In dem früheren abgeschlossenen Staat mit seiner leichten Übersehbarkeit und Sesshaftigkeit der Bevölkerung war der freiwillige Ausgleich der Interessen der Starken und Schwachen auf Grund der edelsten Kraft der Freiheit — des persönlichen Vertrauens — einfacher und der Missbrauch schwieriger, als in der modernen weitausgedehnten, vielgestaltigen Volkswirtschaft. Auch in dieser sind allerdings die sozialen Pflichten veränderlich, und muss die Einzelpersönlichkeit nach den gegebenen Verhältnissen aus sich heraus Gebote und Verbote gestalten.

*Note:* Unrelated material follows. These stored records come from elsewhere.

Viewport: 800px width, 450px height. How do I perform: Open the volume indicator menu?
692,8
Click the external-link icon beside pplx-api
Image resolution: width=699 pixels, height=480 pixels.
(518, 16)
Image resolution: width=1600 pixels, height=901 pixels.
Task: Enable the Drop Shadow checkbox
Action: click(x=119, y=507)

Unabweisbar ist jedoch die Notwendigkeit allgemeiner Normalbestimmungen über den Zwang zur Entsagung in der Gemeinschaft, d. i. die Ordnung der Ansprüche des Schwachen gegenüber dem Starken und der Pflichten des letzteren gegenüber dem ersteren durch die unabhängige Autorität des Gesetzes. Die Grenzen dieser Entsagung zu bestimmen, ist Aufgabe der sozialen Gerechtigkeit, die sich ebenso fernhält von dem kommunistischen Gesetz, dass jeder, der leistet, was er kann, Anspruch auf gleiche Behandlung habe, wie von der materialistischen Lehre, dass die natürliche Ungleichheit der Menschen als Maßstab für ihre Behandlung zu gelten habe. Ihre Formulierung sucht sie in dem öffentlichen Wirtschaftsrecht und ihre Lebenskraft in der weitgehendsten öffentlichen Behandlung der wirtschaftlichen Fragen. Die Öffentlichkeit ist die sicherste Stütze für das Vertrauen zum Staat, das Gegengewicht gegen das Bestreben des Individualismus, nach innen zu vereinsamen, und das beste Mittel zur Klärung und Läuterung. Die moderne technische Entwicklung, nicht Willkür ist der Grund der Notwendigkeit einer allgemeinen wirtschaftlichen Rechtsordnung, die den Kernpunkt der persönlichen Freiheit, sich dem Ganzen nützlich zu erweisen, auch den Widerwilligen gegenüber zur Anerkennung bringt.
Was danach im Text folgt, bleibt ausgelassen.